Hi... As correctly done , two critical points.. 1) x\(\leq{-1}\) -(x+1)>2x-1........x+1<1-2x......X<0 So all values below and equal to -1 satisfy the equation 2) x>-1 x+1>2x-1.......x<2 So all values between -1 and 2 satisfy the equation..

Combined.. All values upto -1 inclusive and all values between -1 and 2 So it turns out all values till 2 And that is why both combined give us x<2

chetan2u, Shouldn't we consider the overlapping region of (x<0) and (x<2), and the range would then be x < 0 ? Is the OA given wrong ?

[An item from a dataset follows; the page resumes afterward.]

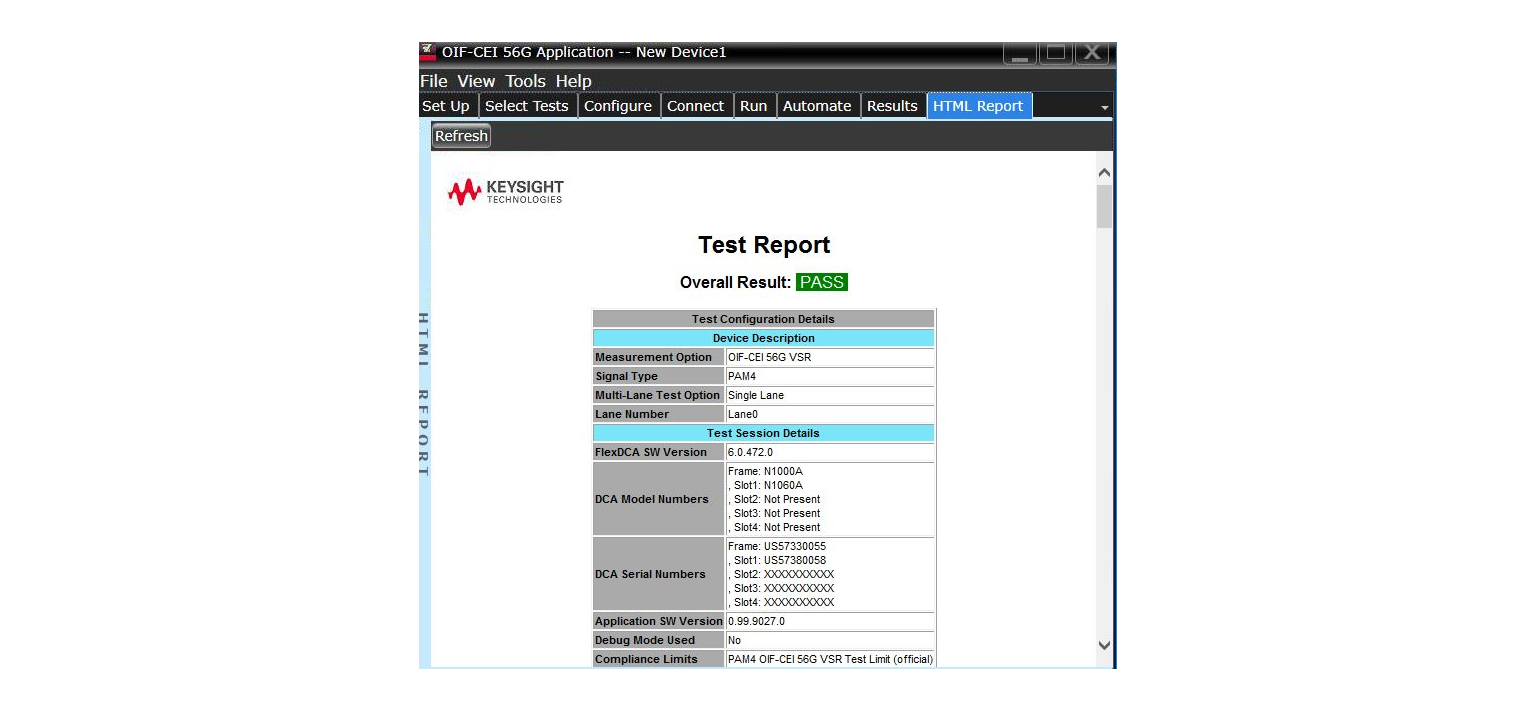Screen dimensions: 1536x711
Task: Click the scrollbar down arrow
Action: [1103, 646]
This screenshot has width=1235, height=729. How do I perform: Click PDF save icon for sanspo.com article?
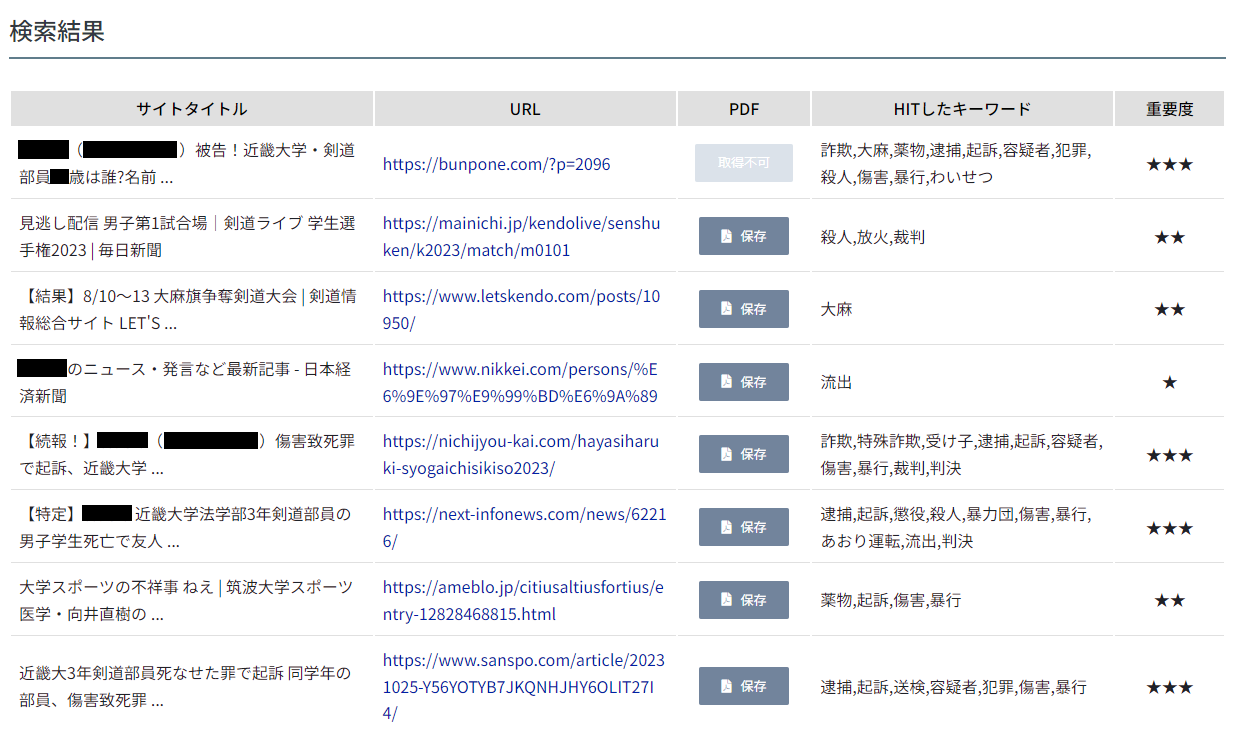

Hi... As correctly done , two critical points.. 1) x\(\leq{-1}\) -(x+1)>2x-1........x+1<1-2x......X<0 So all values below and equal to -1 satisfy the equation 2) x>-1 x+1>2x-1.......x<2 So all values between -1 and 2 satisfy the equation..

Combined.. All values upto -1 inclusive and all values between -1 and 2 So it turns out all values till 2 And that is why both combined give us x<2

You square both sides ONLY when you are sure both sides are positive... That is the reason you are getting your values when X is positive. But what about x as negative, 2x-1 will be negative too at those values.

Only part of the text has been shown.